Directions:
Transcribe every entry verbatim; omit pictures.

Stored entries:
==========

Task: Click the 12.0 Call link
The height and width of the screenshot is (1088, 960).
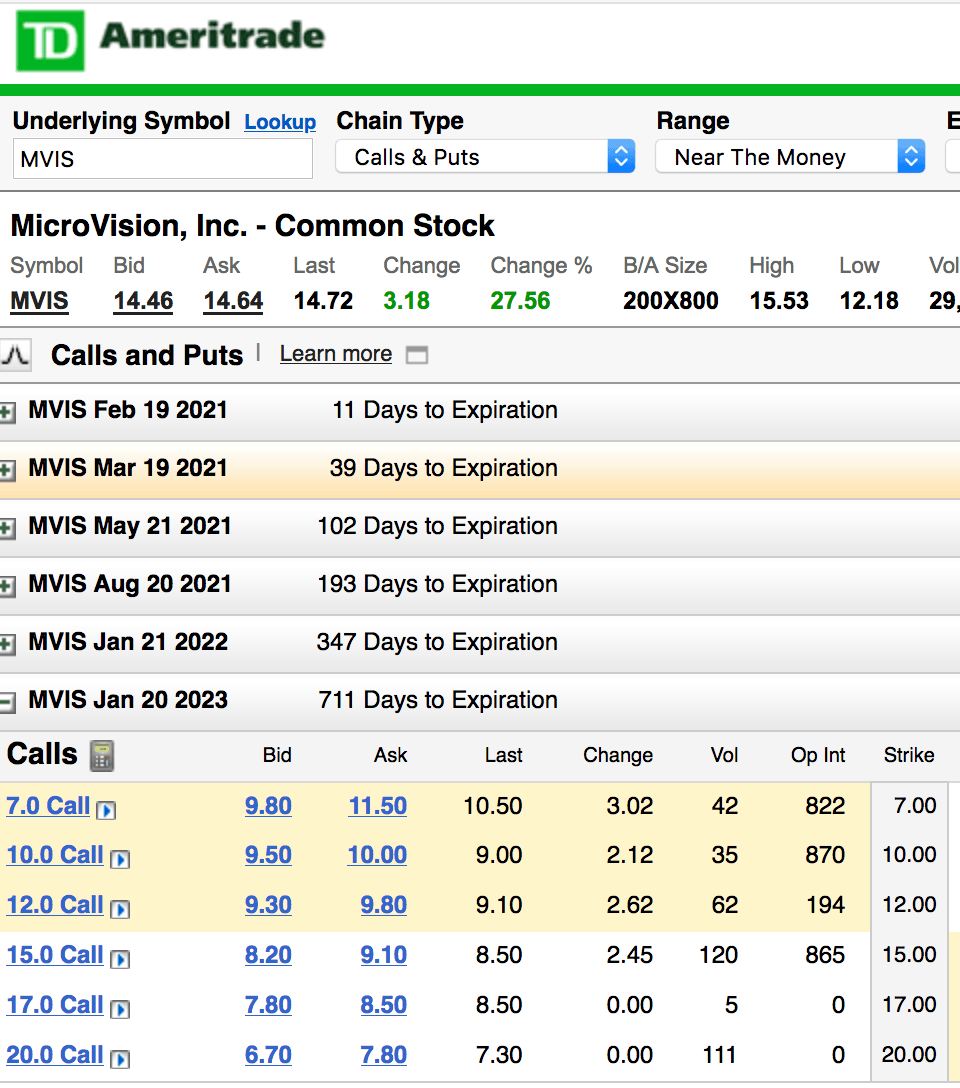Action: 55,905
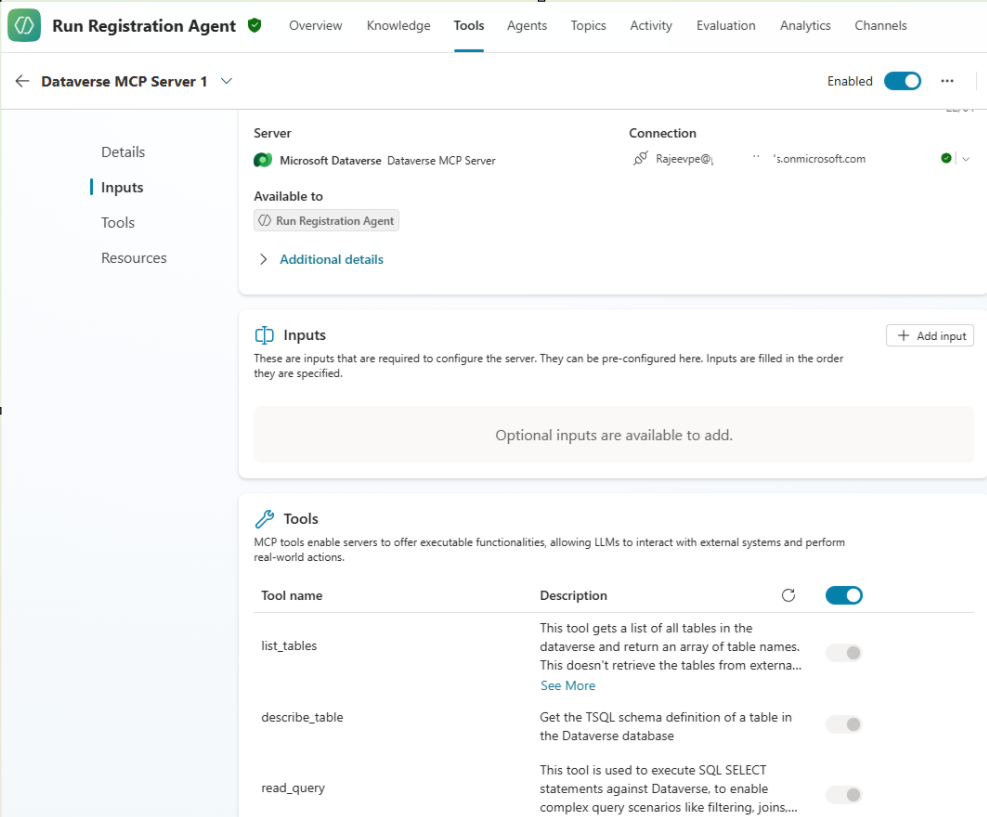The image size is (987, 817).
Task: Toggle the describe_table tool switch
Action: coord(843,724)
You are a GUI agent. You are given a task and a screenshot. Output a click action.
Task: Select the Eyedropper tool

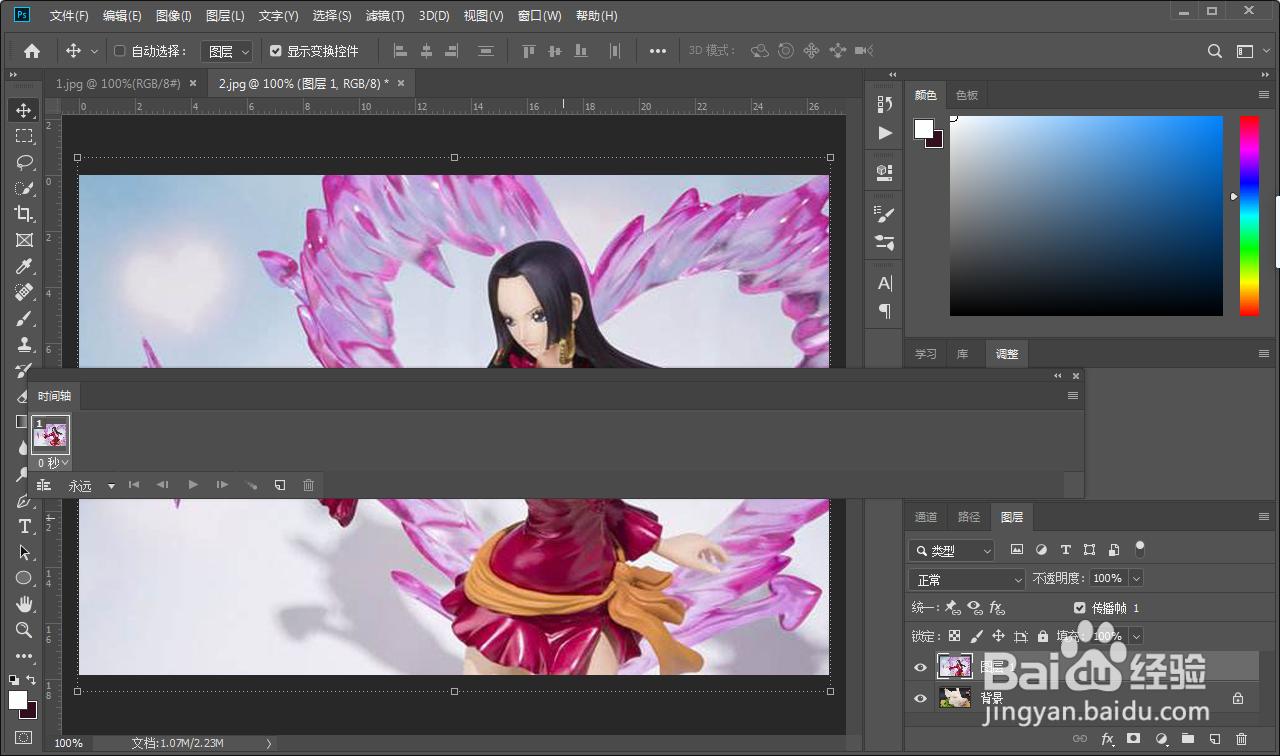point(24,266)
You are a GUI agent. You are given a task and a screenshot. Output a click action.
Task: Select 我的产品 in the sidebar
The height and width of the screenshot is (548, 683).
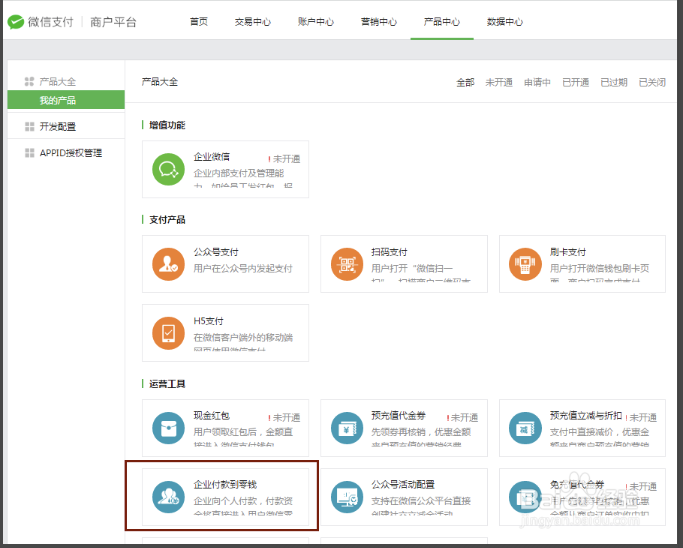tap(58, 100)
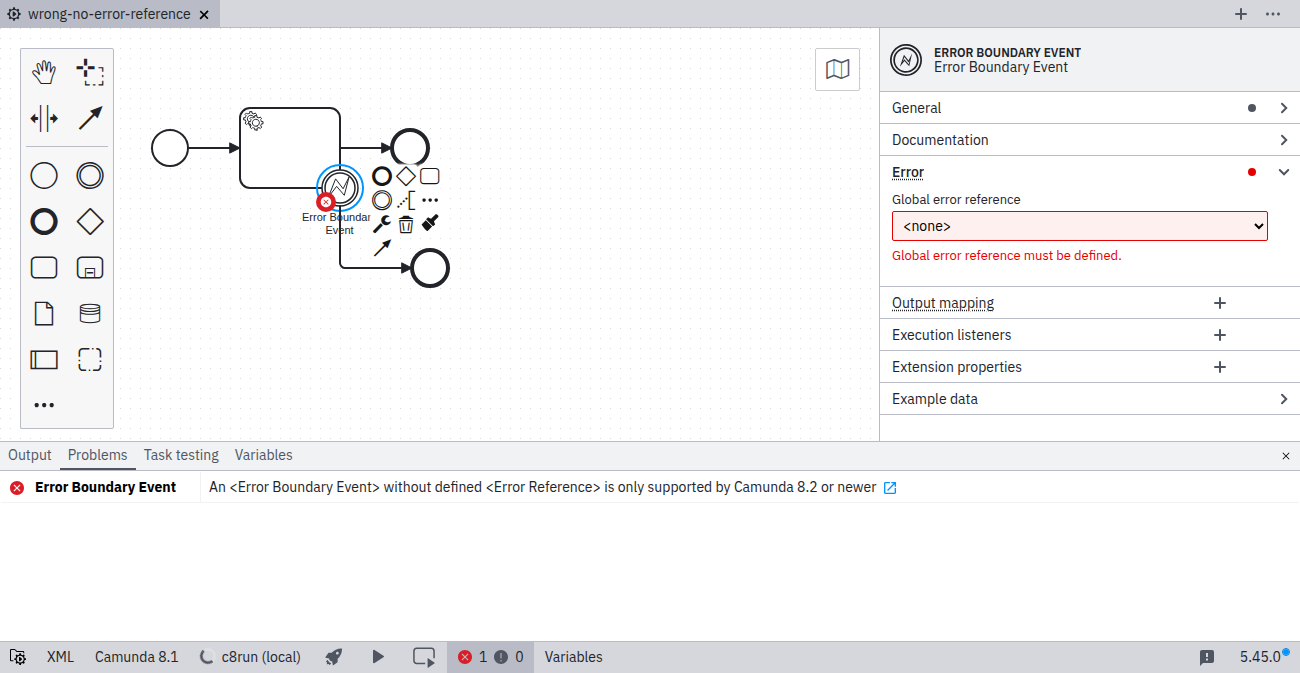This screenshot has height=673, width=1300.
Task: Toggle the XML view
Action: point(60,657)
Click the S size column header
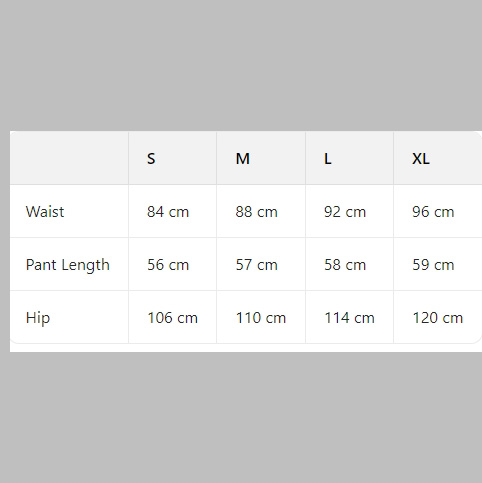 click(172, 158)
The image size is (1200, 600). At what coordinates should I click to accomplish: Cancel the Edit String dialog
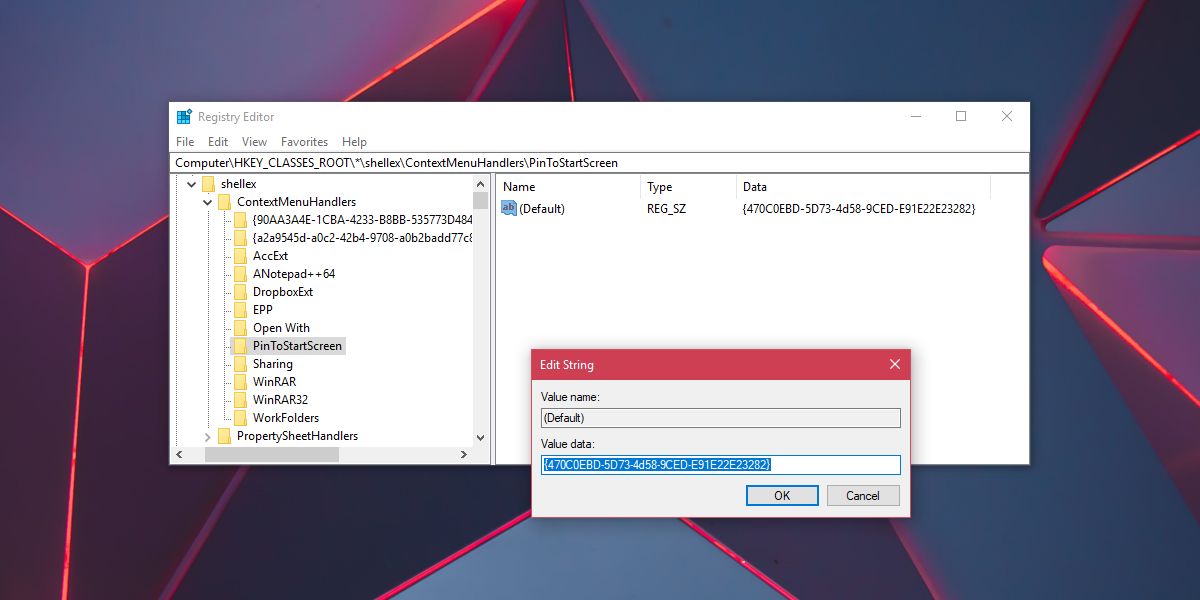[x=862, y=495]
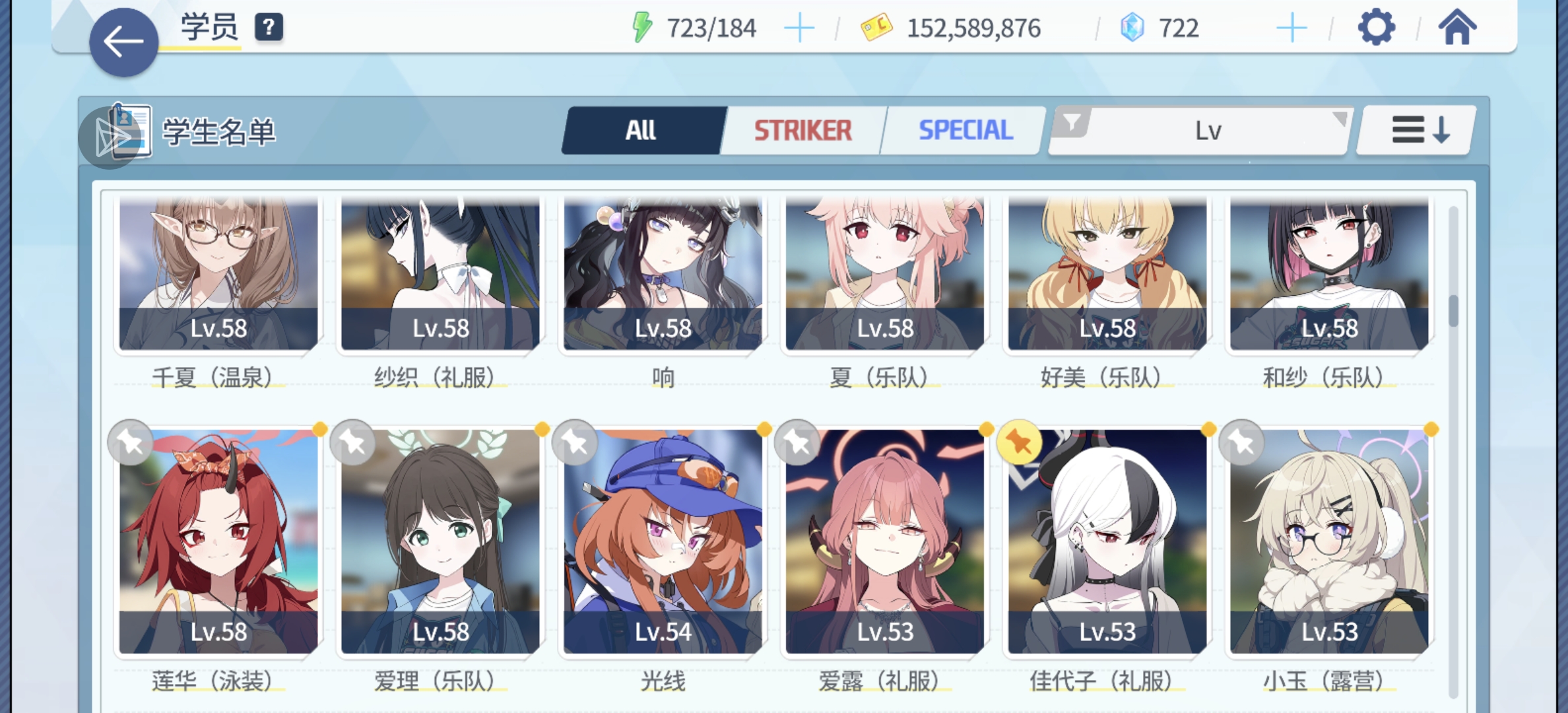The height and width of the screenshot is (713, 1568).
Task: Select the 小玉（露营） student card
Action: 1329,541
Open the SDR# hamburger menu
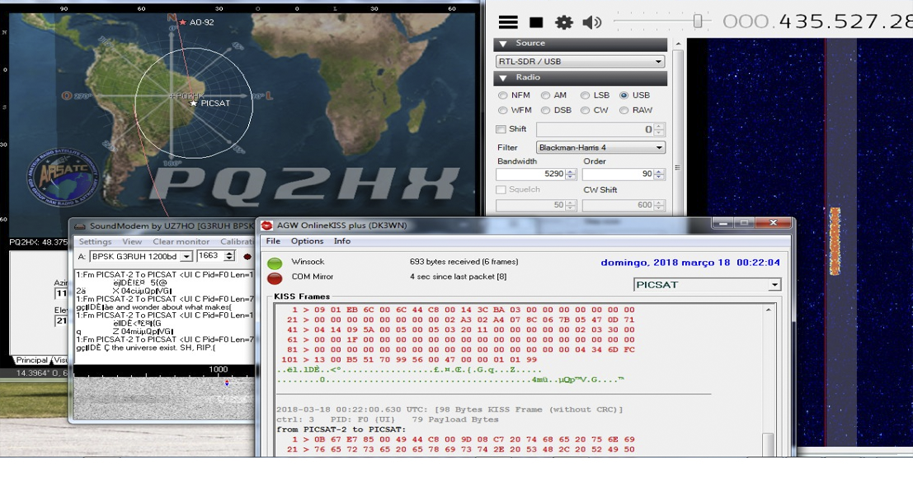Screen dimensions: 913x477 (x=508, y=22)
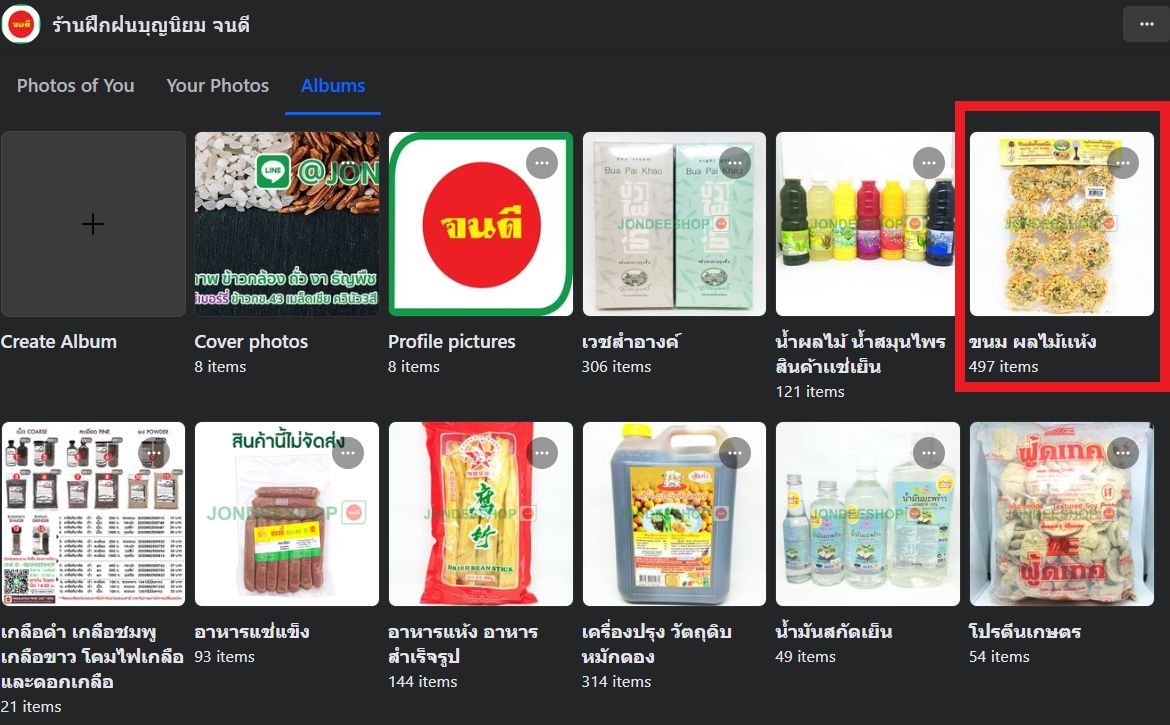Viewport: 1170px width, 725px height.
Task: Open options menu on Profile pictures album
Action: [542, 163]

==========

Expected answer:
Task: Click the 12.0 Call link
The height and width of the screenshot is (1088, 960).
Action: 55,905
The image size is (987, 817).
Task: Toggle the describe_table tool switch
Action: coord(843,724)
You are a GUI agent. You are given a task and a screenshot. Output a click action.
Task: Select the Eyedropper tool

point(24,266)
You are a GUI agent. You are given a task and a screenshot. Output a click action.
Task: Select 我的产品 in the sidebar
The height and width of the screenshot is (548, 683).
tap(58, 100)
This screenshot has height=673, width=1300.
Task: Toggle the XML view
Action: point(60,657)
Click the S size column header
 click(172, 158)
The image size is (1200, 600). At what coordinates should I click to accomplish: Cancel the Edit String dialog
[x=862, y=495]
The height and width of the screenshot is (713, 1568).
Task: Select the 小玉（露营） student card
Action: 1329,541
Open the SDR# hamburger menu
Screen dimensions: 913x477 (x=508, y=22)
Viewport: 1170px width, 725px height.
Task: Open options menu on Profile pictures album
Action: [542, 163]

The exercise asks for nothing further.